- [Problem statement]:
Set down every entry exactly as it stands, omitting any picture.

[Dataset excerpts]
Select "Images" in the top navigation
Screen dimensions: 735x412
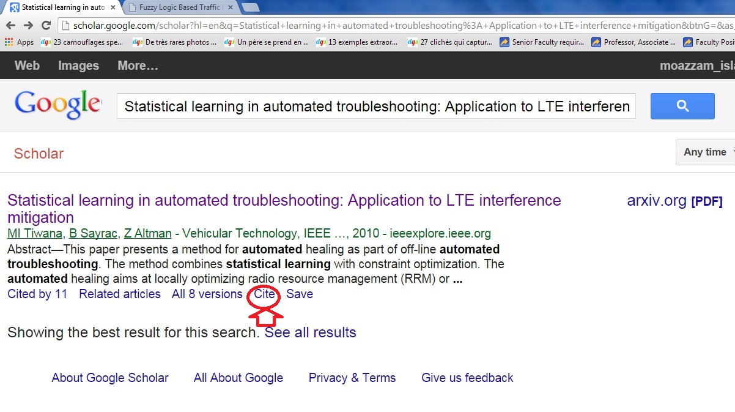point(78,66)
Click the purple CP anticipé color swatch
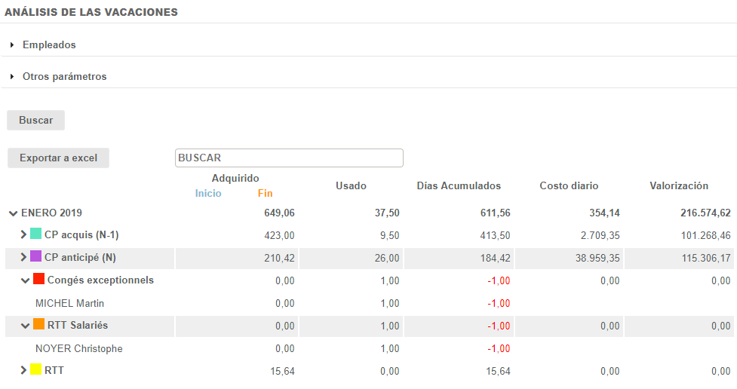Viewport: 737px width, 389px height. pyautogui.click(x=35, y=257)
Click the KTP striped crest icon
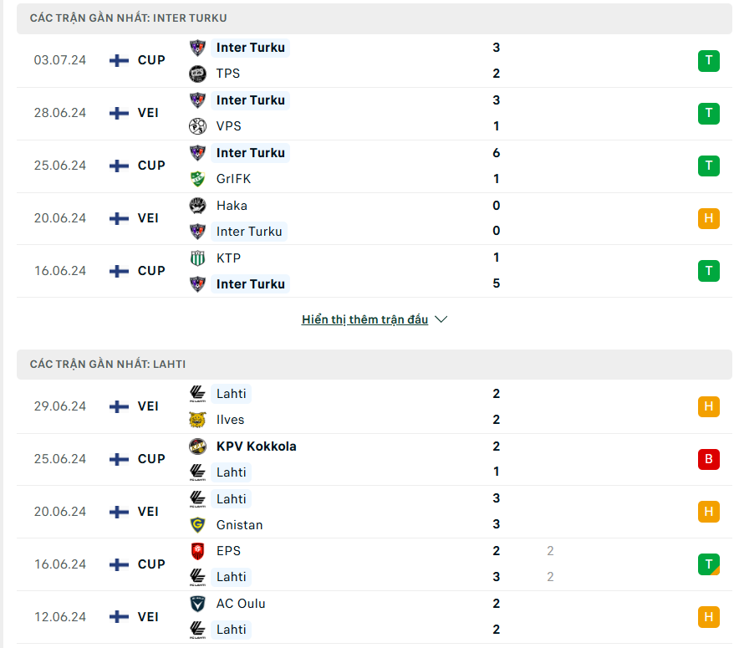Image resolution: width=734 pixels, height=648 pixels. coord(197,258)
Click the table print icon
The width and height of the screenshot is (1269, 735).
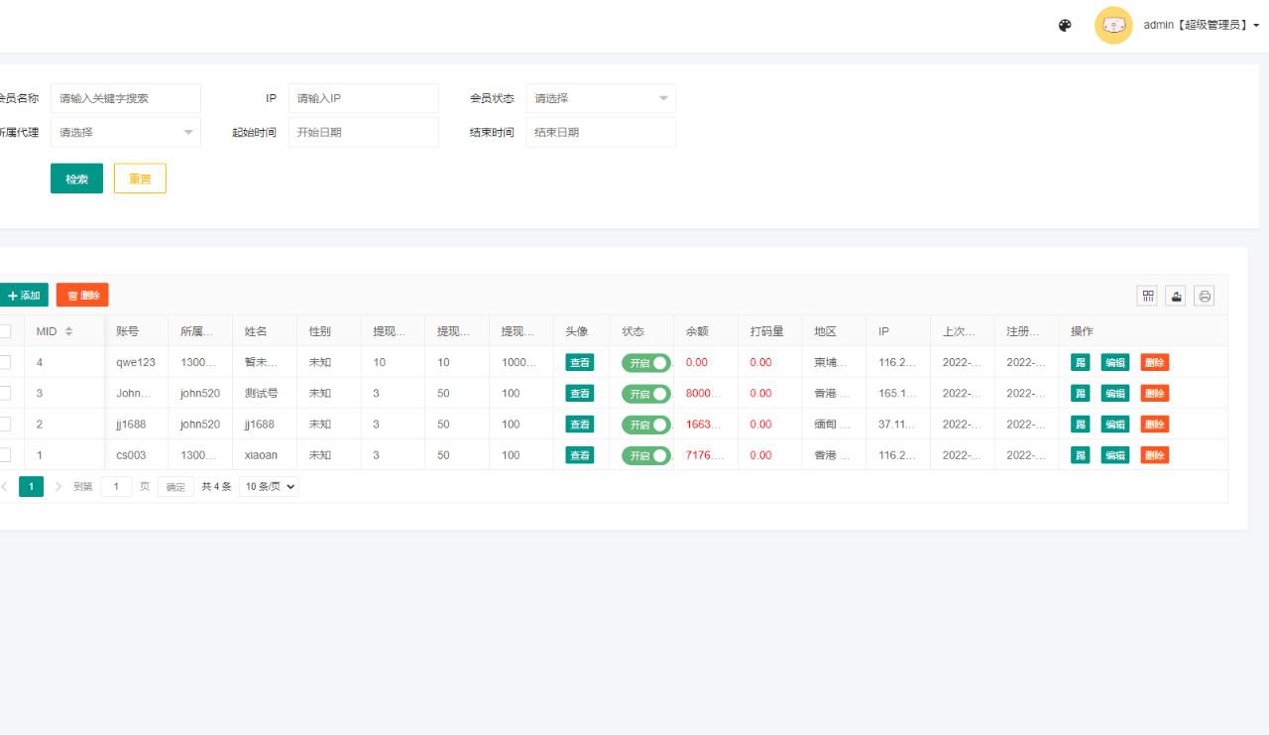[1205, 296]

- [Output of the task]:
Select "Images" in the top navigation
Screen dimensions: 735x412
point(78,66)
Click the purple CP anticipé color swatch
Viewport: 737px width, 389px height. pyautogui.click(x=35, y=257)
Click the KTP striped crest icon
Image resolution: width=734 pixels, height=648 pixels. coord(197,258)
Click the table print icon
The width and height of the screenshot is (1269, 735).
[1205, 296]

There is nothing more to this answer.